There are two players $A$ and $B$ that play the following game. Each of them is given a random positive integer number by a fair judge, and the player with the biggest number wins. The judge tells player $A$ his number then waits some time(let's say 1 minute) and then tells player $B$ his number.
Obviously the probabilities of winning are $50-50$ (equal). But after the judge tells player $A$ his number (let's name it $x$), one could assume (no matter what value the $x$ has) that the probability of $B$ winning is $1$, since there are infinite integers greater than $x$ but only $x-1$ positive integers smaller than $x$(and the probability of draw is $0$).
I know that the game must be fair, but why does the information we take from hearing player's $A$ number condemn player $A$ to lose? Why do we(me at least) think for 1 minute that player $B$ will surely win?
It seems like a paradox to me and I would like an explanation/solution for it. I thought of this while reading about another paradox (Necktie paradox) but I can't give myself an explanation for it. What is the flaw in the "logic" I used?
The key to the issue is in appreciating that there is no way of picking uniformly from all positive integers.
If we knew that there was a maximum number $N$ that could be chosen, then the uniform distribution on the set $\{0,\ldots, N\}$ would give each individual number, $n$, a probability of $p_n =1/(N+1)$.
In the extreme case $N \equiv \infty$ this is no longer well defined, so the idea that the judge can be fair doesn't make sense.

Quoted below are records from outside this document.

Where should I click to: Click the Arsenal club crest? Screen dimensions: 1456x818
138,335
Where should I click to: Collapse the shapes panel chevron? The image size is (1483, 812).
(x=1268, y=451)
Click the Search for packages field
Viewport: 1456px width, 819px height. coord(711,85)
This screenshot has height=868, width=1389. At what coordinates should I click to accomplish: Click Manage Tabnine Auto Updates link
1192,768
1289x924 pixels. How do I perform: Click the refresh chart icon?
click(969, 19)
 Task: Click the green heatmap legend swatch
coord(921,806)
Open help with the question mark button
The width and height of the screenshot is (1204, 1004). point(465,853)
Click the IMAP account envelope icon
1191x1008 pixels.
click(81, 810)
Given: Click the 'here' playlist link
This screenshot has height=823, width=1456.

Instead we have to turn to a different non-uniform distribution on the integers. Eg. some assignment of probabilities $p_n$ (the probability of choosing $n$, for $n \geq 0$) such that
$$\sum_{n \geq 0} p_n = 1.$$
One classic example would be the Poisson distribution (with, for example, parameter $\lambda = 1$) which would give weights
$$ p_n =\frac{1}{n!}e^{-1}. $$
With such a weighting it is clear that the judge is not considered fair, and supposing that the first person was given the value $m$, then the probability that they win is
$$\sum_{n=0}^{m-1} \frac{1}{n!}e^{-1}$$ which one can show is greater than $1/2$ so long as $m > 1$.